Both iron overload and iron depletion can be utilised in anticancer therapies. Therapies usually either involve depriving cancer cells of iron, or the reverse. Tumour cells have a higher metabolic and proliferation rate than normal cells, therefore their demand for iron is higher (61). Limiting iron availability is used to change the metabolism of tumour cells; to the detriment of the cells. Conversely, excess iron is used to selectively deliver toxic levels of ROS to cancer cells (47). In this strategy, tumour cells are supplied with excess iron, causing high levels of unstable iron, ultimately generating large amounts of ROS to eliminate tumour cells (61).

 

Practical strategies to control iron

 

Given the potential risks associated with both iron deficiency and overload, managing iron levels is crucial. It is strongly suggested that you and your doctor determine the optimum iron level for your health. Here are some strategies that can be used to control your iron levels:

 

  • Regular monitoring - Regular blood tests to monitor iron levels, including serum ferritin and transferrin saturation, can help detect imbalances early.

 

  • Dietary management - Consuming a balanced diet that includes both animal-based (haem) and plant-based (non-haem) iron sources can help maintain appropriate iron levels. Vitamin C enhances the absorption of non-haem iron. It is recommended that iron supplements are only used under medical supervision, to avoid the risk of overload (it also pays to check your multivitamins for added iron!).

 

  • Iron chelation compounds, medications, or supplements - These remove extra iron from your body, and can be over-the-counter supplements, or prescription medications. Iron chelators can also be injected by a healthcare provider in extreme cases.

 

  • Therapeutic phlebotomy or regular blood donation - These procedures reduce iron levels by removing blood (including iron) from your body.

 

Final remarks

 

Iron is undeniably a vital element for human health however, the relationship between iron levels and health is complex and nuanced.

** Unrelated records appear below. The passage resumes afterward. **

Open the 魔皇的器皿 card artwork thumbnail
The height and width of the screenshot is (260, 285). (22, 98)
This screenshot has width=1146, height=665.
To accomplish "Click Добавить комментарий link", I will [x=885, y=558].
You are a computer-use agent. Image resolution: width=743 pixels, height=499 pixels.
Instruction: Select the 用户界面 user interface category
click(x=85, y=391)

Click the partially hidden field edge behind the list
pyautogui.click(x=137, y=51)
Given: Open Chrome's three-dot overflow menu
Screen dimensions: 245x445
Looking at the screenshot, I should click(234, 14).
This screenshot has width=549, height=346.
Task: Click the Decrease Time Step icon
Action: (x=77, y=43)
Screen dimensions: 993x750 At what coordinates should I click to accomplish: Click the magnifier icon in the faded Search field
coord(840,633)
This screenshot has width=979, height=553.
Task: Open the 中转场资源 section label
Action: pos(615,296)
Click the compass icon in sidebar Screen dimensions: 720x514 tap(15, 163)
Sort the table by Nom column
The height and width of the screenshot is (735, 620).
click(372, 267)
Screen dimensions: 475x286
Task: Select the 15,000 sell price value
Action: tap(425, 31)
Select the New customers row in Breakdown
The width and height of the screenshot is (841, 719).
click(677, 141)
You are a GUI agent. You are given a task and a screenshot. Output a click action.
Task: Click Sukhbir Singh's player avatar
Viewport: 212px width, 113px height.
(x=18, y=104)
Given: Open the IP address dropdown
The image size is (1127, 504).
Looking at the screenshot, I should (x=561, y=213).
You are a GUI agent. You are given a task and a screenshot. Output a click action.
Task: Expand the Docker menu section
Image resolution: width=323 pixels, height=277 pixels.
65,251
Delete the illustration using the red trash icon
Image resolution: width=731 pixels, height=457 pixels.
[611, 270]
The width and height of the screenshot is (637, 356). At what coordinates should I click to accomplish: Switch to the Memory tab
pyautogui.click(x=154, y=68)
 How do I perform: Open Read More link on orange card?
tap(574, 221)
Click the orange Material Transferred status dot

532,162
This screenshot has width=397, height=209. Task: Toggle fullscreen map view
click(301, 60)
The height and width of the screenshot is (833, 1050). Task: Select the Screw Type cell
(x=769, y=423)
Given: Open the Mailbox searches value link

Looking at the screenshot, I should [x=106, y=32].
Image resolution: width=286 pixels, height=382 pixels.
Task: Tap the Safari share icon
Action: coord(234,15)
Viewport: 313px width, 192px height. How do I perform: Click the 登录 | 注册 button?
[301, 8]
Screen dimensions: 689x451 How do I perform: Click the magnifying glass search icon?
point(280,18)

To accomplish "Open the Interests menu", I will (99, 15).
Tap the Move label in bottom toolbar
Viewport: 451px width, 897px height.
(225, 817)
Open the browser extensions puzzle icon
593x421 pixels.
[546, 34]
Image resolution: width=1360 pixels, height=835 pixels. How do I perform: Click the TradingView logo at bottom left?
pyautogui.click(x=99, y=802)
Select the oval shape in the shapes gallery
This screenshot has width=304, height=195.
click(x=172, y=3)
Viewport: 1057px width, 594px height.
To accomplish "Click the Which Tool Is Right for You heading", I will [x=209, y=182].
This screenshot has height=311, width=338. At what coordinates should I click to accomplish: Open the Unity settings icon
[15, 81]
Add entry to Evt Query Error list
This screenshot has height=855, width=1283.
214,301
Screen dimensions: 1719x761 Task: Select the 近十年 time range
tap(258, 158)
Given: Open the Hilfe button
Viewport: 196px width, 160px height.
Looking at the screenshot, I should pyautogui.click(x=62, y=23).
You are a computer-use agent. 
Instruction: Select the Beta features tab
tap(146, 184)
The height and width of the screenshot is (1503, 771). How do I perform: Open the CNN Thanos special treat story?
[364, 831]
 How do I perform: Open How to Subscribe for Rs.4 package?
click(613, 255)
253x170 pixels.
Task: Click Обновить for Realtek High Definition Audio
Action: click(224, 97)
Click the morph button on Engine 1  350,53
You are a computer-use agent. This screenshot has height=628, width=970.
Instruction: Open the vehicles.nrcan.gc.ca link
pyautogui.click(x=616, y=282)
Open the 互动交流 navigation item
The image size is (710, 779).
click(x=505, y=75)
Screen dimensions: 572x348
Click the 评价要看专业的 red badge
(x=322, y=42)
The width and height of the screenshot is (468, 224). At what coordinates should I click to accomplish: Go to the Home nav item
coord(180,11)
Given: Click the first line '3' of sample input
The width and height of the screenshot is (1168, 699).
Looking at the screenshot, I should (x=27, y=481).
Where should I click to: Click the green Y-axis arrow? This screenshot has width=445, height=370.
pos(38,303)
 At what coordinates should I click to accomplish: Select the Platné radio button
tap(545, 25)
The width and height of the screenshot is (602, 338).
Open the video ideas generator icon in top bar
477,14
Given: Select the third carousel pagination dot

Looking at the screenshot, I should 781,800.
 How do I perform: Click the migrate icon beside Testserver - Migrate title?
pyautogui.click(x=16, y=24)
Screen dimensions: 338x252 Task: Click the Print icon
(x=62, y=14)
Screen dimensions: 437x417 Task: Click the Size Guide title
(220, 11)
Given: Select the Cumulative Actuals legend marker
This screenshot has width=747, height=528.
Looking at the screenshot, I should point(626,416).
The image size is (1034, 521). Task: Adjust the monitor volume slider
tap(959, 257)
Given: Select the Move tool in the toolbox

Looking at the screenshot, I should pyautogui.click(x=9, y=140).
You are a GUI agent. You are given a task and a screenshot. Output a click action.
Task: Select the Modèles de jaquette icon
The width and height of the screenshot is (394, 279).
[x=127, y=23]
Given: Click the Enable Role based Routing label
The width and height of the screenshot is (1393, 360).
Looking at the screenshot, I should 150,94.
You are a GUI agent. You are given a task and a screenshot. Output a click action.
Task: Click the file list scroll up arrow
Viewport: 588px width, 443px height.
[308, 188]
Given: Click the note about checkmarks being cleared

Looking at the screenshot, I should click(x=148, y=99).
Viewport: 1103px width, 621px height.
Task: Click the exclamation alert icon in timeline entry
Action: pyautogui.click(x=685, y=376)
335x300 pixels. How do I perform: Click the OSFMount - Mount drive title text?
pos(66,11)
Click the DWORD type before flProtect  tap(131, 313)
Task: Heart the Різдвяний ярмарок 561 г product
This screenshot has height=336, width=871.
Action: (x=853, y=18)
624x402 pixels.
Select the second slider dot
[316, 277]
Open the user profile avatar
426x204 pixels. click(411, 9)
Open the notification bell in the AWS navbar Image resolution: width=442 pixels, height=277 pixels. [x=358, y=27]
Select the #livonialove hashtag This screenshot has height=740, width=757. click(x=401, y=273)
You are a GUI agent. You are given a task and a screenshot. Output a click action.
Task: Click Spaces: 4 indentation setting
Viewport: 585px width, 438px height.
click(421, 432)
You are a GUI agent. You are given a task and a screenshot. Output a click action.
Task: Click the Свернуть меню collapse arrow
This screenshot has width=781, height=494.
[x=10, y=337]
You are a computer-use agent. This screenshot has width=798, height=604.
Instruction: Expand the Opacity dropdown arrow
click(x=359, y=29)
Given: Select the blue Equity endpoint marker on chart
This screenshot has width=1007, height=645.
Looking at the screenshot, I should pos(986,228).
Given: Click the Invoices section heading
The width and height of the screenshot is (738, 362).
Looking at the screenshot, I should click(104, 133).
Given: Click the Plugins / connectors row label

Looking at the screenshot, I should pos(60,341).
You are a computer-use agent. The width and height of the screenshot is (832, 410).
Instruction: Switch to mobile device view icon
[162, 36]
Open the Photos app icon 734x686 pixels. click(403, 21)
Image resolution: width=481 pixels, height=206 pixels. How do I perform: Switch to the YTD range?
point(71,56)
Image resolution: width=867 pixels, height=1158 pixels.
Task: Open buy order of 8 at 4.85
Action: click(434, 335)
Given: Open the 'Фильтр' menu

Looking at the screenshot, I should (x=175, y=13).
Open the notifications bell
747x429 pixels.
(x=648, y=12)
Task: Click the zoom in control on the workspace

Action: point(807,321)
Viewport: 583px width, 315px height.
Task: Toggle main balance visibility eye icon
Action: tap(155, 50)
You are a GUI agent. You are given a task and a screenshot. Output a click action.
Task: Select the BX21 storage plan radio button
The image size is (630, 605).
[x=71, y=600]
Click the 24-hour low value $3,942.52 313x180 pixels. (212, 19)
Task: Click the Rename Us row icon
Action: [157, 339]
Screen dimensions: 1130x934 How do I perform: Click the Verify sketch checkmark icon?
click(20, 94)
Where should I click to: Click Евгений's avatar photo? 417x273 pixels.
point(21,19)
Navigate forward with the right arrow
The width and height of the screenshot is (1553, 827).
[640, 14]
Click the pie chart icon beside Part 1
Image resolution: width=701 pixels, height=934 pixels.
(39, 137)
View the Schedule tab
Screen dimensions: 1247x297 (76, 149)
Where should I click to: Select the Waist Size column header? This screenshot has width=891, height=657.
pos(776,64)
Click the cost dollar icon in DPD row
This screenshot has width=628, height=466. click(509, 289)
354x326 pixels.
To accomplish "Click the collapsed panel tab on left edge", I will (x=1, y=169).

While iron deficiency remains a significant global health issue, iron overload poses arguably more serious risks. Excessive iron can lead to oxidative stress, contributing to organ damage, accelerated aging, and various age-related diseases. Studies suggest that even within medically acceptable ranges, higher iron levels may be associated with shorter lifespans and increased disease risks, highlighting the need for a balanced approach to iron management. While there is no “perfect” iron level, after reading the research, I will be aiming to maintain my iron levels within the lower end of the normal range.



*Disclaimer*

The information presented in this article is for educational purposes only and based on my interpretation of the research. Individuals with specific health concerns or dietary restrictions should consult with qualified healthcare professionals or registered dietitians for personalised guidance and recommendations tailored to their individual needs and circumstances.